ASSIGNMENT: From the entries that follow, report every line in which "모니터링" occurs.

Saved entries:
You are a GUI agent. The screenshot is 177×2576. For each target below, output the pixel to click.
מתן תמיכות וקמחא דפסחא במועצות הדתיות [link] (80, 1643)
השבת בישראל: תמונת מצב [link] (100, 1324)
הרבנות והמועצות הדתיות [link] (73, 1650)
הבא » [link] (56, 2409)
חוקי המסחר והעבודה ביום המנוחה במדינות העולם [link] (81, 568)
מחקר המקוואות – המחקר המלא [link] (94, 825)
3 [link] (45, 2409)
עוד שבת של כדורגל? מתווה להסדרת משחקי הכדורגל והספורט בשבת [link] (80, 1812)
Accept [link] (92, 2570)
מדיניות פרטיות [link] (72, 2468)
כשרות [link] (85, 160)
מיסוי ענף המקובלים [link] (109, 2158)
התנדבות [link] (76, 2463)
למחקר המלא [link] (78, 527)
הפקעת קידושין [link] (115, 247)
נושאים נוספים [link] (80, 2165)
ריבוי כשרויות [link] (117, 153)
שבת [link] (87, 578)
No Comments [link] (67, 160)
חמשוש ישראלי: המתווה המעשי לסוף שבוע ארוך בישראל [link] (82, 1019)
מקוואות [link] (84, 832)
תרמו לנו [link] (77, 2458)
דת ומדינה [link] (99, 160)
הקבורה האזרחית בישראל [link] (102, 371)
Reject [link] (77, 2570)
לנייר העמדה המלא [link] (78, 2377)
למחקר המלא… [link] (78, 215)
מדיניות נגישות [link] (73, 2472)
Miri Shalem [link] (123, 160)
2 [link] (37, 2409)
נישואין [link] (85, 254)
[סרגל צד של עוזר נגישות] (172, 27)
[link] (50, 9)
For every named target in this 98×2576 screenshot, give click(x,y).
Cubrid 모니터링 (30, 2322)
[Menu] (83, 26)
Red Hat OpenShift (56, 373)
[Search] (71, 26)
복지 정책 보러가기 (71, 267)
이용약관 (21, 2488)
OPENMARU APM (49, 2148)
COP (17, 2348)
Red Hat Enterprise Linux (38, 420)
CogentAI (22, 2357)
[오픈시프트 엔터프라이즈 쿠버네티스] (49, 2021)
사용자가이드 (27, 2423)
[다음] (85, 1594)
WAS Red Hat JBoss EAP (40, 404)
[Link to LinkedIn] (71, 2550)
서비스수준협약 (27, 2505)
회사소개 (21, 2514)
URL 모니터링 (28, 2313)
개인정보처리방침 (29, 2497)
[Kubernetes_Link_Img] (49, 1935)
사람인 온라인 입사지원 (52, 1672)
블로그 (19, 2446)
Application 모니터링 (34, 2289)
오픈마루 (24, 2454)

RESPONSE FOR THIS EXERCISE:
Cubrid 모니터링 (30, 2322)
URL 모니터링 (28, 2313)
Application 모니터링 (34, 2289)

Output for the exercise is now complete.